(Saved data entries)
╭──
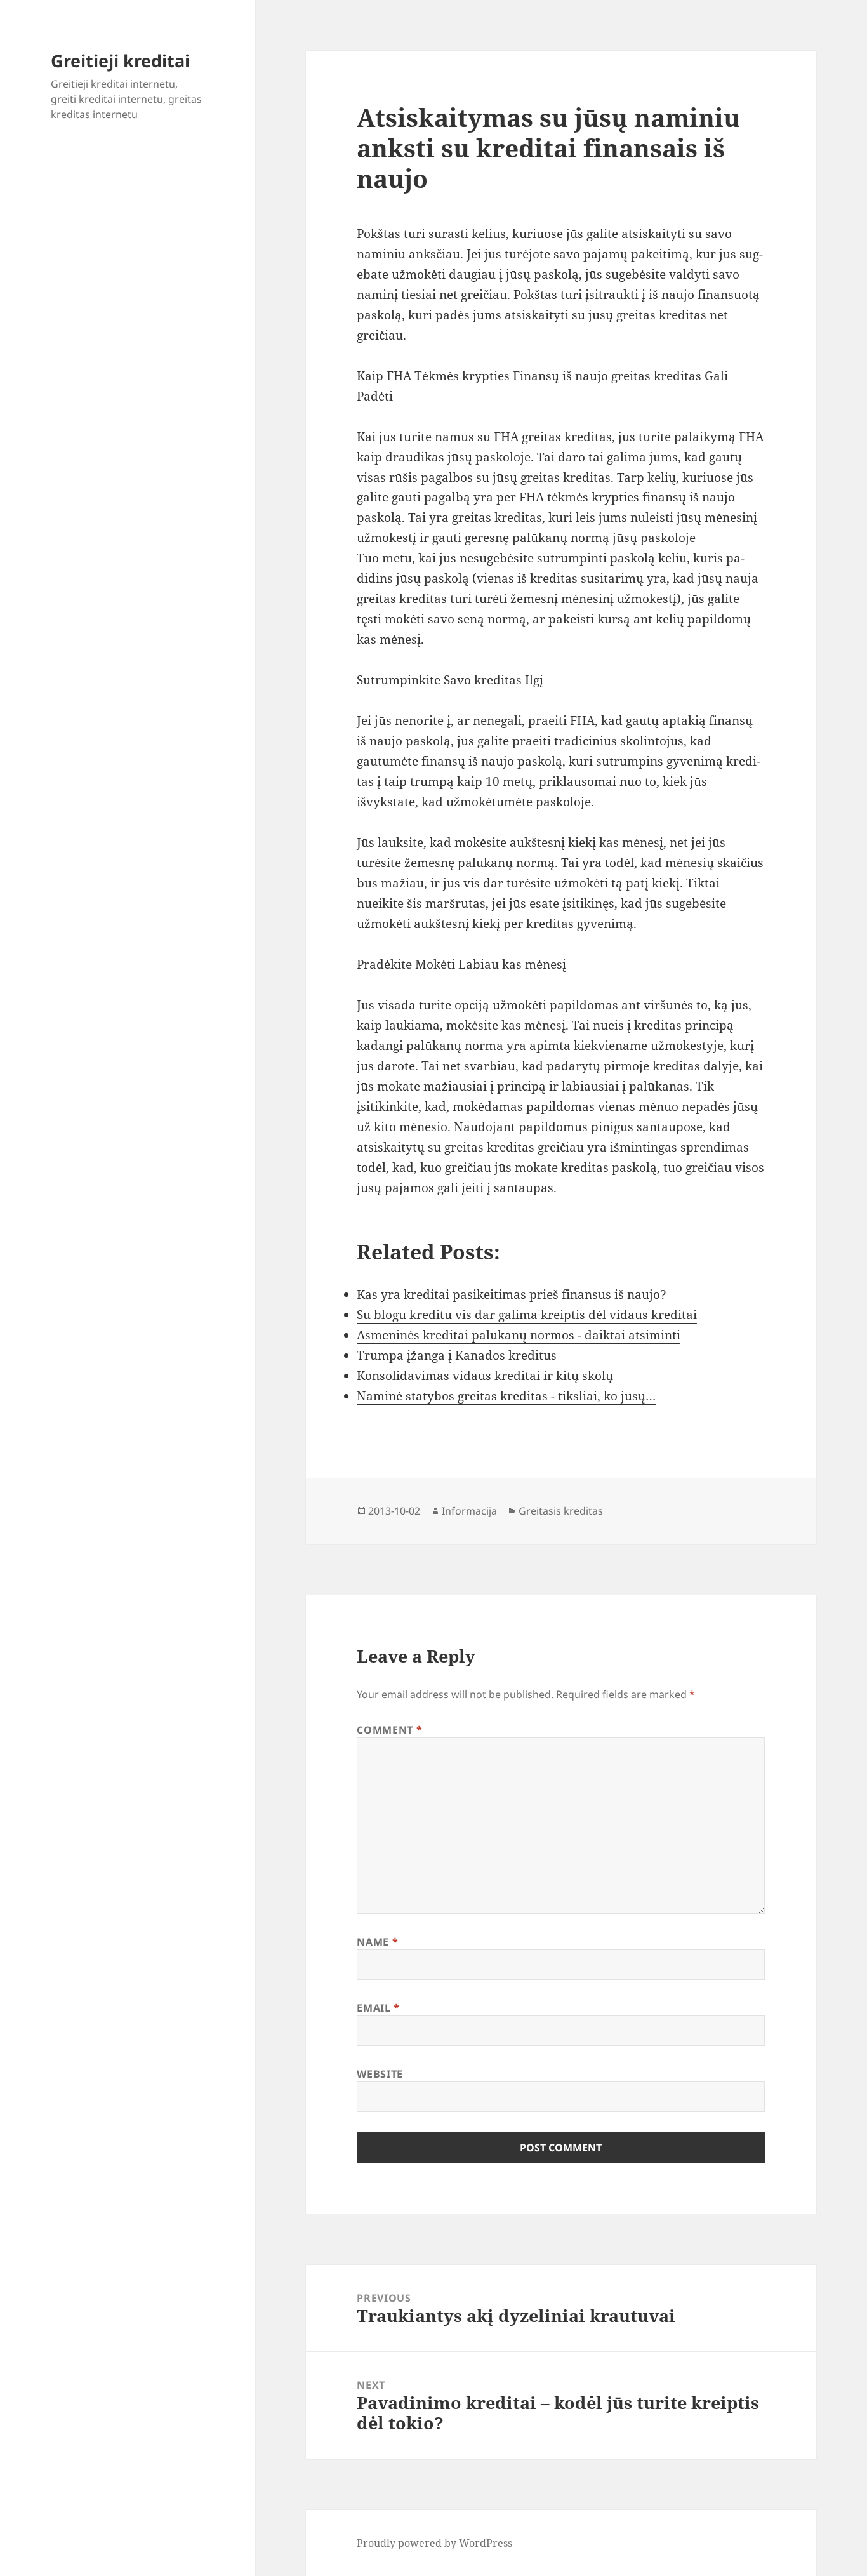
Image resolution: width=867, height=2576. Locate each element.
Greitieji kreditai (120, 60)
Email (378, 2008)
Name (377, 1942)
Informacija (469, 1511)
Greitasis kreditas (561, 1511)
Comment (389, 1730)
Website (379, 2074)
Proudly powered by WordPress (434, 2543)
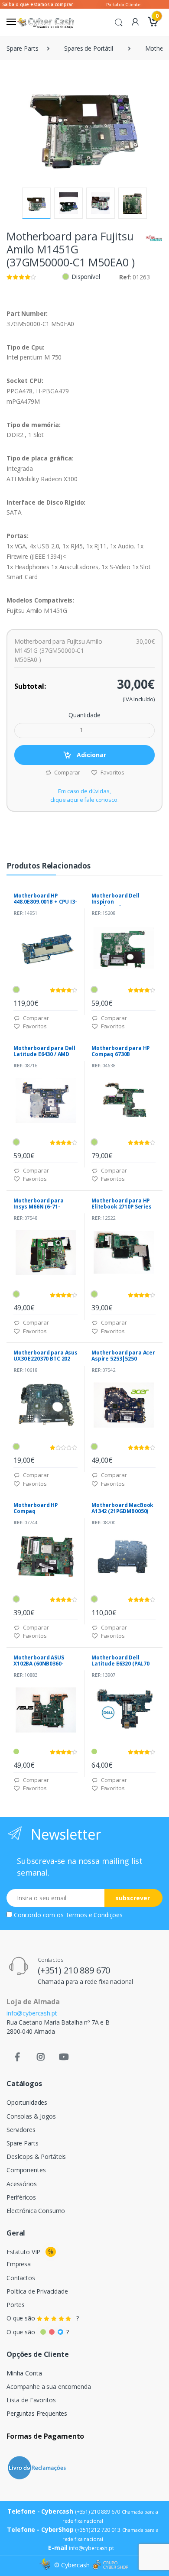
╰──
* What needs to be done
In the copy, include exactly the lines from the one with "Name (377, 1942)" through the final line of the data, both ends included, and no pictures.

* Solution to the problem
Name (377, 1942)
Informacija (469, 1511)
Greitasis kreditas (561, 1511)
Comment (389, 1730)
Website (379, 2074)
Proudly powered by WordPress (434, 2543)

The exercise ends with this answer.